When the Pinetree Group Inc., a New York-based real estate investment firm, purchased Albany's 11 North Pearl Street for $2 million in 1999, company president Jim Pastreich did not anticipate just how much demand existed for carrier hotels. After about $5.5 million in renovations, the building quickly found tenants who continue to rent more room. Telecom giant Qwest Communications International Inc. has three floors, its competitor Global Crossing Ltd. has two floors, while e-business service provider BiznessOnline.com has a pair of floors. Other tenants include Paging Network Inc. (PageNet) and TimeWarner Telecom Inc.

The demand for carrier hotels and the number of suitable older buildings around the U.S. has tempted large Wall Street investment firms to jump into the market. Earlier this year, Morgan Stanley Dean Witter, through its real estate investment fund, created two companies to acquire, develop, and manage carrier hotels around the world. MetroNexus, based in New York and Paris, will cover North America and Europe, while Global Gateway, based in Los Angeles and Hong Kong, will focus on the Pacific Rim.

"The key here is speed to market," says Alex Twining, president and COO, MetroNexus, North America. The quick growth of high-tech industries has created a demand that often exceeds the amount of space and electricity available. Fortunately, many older buildings, which may have sat empty for years, can be converted into carrier hotels in as little as three months' time, depending on their condition and amenities.

When the first carrier hotels were developed in the late 1980s, high-tech companies chose to keep the location of their equipment a secret to elude the competition and avoid possible attacks from vandals or terrorists. But today, high-tech companies prefer to join forces and house their equipment in the same location.

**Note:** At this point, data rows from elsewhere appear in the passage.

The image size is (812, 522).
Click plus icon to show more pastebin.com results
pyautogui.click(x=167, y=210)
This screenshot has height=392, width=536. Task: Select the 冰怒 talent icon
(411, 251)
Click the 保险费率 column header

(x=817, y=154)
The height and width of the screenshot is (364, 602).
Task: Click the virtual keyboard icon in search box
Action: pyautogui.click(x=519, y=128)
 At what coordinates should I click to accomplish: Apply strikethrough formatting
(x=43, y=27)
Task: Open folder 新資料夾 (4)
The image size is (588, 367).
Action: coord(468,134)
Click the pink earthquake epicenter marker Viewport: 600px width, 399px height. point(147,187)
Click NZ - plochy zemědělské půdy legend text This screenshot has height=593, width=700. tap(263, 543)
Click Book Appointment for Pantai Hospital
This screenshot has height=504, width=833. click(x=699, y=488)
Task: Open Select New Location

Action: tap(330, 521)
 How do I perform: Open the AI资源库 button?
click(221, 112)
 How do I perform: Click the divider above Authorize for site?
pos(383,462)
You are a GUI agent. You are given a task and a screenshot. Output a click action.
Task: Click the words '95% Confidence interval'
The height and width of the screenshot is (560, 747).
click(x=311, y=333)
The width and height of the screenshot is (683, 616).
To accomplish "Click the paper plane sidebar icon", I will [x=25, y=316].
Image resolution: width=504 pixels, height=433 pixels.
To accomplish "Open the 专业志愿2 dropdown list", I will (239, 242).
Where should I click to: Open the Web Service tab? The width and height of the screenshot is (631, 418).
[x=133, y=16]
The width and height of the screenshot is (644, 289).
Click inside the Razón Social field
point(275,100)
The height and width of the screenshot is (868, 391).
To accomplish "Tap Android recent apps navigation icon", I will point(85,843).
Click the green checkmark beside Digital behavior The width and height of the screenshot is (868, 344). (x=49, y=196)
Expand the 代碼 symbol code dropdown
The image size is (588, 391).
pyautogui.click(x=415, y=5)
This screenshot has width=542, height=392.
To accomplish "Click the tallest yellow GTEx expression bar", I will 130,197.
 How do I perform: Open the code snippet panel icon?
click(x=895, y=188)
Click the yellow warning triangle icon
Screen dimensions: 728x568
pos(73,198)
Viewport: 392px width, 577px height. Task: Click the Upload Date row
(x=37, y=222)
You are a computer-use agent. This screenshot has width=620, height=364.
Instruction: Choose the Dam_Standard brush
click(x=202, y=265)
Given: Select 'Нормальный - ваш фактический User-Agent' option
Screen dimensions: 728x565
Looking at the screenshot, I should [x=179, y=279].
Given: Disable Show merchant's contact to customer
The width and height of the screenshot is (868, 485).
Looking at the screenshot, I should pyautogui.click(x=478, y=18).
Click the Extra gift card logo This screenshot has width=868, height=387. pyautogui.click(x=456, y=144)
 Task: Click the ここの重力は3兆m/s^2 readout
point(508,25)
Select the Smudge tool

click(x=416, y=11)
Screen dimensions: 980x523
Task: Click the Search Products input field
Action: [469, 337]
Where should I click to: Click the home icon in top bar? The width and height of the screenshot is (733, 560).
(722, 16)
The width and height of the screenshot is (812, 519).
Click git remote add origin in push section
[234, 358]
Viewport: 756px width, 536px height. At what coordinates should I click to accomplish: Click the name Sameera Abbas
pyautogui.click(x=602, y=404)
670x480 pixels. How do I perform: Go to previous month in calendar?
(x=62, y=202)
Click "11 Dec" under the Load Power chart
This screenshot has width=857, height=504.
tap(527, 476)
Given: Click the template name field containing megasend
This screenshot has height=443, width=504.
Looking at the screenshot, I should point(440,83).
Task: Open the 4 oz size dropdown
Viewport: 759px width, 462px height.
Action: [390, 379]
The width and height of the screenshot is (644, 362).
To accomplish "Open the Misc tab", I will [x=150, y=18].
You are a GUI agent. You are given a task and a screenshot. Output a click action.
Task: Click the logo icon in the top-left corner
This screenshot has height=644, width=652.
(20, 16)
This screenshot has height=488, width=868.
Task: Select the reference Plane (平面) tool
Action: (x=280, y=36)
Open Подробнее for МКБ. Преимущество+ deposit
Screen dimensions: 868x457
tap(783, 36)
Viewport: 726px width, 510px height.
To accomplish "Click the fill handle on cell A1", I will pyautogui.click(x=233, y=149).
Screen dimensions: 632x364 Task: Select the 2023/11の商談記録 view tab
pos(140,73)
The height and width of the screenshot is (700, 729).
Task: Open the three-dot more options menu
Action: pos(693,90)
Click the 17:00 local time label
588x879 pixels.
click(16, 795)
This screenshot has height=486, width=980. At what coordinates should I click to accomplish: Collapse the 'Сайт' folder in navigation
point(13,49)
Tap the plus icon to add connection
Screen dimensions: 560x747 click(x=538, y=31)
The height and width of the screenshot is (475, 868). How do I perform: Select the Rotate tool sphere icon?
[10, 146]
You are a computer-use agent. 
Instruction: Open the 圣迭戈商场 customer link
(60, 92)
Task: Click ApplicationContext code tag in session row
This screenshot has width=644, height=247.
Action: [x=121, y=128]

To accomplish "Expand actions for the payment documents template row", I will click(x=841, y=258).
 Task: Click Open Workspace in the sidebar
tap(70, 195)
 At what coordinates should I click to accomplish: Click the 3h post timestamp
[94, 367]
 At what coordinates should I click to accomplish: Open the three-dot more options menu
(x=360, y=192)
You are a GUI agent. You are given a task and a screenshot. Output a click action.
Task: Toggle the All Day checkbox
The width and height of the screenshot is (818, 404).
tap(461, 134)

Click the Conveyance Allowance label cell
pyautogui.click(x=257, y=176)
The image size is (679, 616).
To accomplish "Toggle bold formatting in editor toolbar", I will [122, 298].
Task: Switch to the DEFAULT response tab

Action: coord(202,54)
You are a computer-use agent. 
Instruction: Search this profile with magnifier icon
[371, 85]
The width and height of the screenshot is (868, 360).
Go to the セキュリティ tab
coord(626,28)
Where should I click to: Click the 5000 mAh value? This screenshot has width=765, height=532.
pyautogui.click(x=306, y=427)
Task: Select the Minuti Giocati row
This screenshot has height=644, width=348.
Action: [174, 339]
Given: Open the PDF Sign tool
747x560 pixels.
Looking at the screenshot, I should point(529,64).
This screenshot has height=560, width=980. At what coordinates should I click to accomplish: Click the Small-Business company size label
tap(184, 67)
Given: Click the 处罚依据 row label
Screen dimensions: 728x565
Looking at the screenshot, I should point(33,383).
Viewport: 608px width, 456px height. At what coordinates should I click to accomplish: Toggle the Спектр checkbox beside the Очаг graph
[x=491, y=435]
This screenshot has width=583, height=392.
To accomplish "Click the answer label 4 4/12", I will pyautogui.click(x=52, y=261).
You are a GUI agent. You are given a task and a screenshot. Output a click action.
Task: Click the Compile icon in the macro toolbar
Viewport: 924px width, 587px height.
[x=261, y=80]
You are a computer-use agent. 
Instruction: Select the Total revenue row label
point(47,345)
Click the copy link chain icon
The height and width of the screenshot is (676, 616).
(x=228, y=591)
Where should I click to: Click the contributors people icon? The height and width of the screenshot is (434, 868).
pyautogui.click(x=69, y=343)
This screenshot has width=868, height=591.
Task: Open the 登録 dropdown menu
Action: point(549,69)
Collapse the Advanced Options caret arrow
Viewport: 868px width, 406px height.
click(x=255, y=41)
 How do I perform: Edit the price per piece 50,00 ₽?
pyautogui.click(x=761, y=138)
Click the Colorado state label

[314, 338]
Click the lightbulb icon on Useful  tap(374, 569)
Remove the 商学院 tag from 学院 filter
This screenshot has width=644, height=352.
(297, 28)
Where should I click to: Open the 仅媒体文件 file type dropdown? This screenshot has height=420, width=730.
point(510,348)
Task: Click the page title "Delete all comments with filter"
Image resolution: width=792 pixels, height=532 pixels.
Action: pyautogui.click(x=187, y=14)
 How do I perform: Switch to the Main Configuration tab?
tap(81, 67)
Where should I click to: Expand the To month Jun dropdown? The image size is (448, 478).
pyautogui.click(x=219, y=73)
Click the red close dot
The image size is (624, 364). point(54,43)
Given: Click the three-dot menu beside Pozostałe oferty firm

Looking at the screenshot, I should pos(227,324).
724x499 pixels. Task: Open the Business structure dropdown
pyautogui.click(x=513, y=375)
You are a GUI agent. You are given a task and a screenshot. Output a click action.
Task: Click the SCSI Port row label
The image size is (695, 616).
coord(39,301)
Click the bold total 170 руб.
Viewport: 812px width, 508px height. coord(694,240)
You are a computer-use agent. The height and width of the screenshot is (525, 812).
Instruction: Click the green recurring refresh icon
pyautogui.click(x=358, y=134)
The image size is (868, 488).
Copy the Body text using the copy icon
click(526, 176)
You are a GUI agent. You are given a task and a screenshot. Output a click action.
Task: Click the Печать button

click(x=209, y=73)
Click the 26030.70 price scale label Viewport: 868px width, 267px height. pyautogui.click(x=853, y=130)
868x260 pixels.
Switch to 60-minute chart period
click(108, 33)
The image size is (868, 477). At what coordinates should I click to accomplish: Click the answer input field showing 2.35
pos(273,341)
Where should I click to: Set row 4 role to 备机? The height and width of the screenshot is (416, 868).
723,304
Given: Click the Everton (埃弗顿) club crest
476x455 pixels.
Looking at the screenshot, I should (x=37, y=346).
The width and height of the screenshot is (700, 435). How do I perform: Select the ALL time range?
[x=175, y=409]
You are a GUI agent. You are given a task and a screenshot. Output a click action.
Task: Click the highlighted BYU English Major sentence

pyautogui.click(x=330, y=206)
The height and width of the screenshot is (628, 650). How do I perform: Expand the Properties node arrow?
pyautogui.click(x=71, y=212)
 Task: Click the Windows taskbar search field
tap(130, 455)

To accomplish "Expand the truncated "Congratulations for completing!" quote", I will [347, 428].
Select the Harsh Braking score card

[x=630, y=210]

"A lot of these carriers interconnect with each other," says Joseph Suppers, president of Node Com Inc., a Princeton, New Jersey, firm that helps companies find space in carrier hotels. "They're trying to create a critical mass by being in one facility." Indeed, marketing materials for carrier hotels often list their tenants as well as nearby high-tech companies.

While part real estate and part high-tech venture, one of a carrier hotel's selling points is its location. In Albany, for example, 11 North Pearl Street sits near a large intersection of fiber-optic cables that connect New York, Montreal, Boston, and Buffalo. "Albany sits in the middle," Pastreich says. "That's what Albany's claim to fame was originally."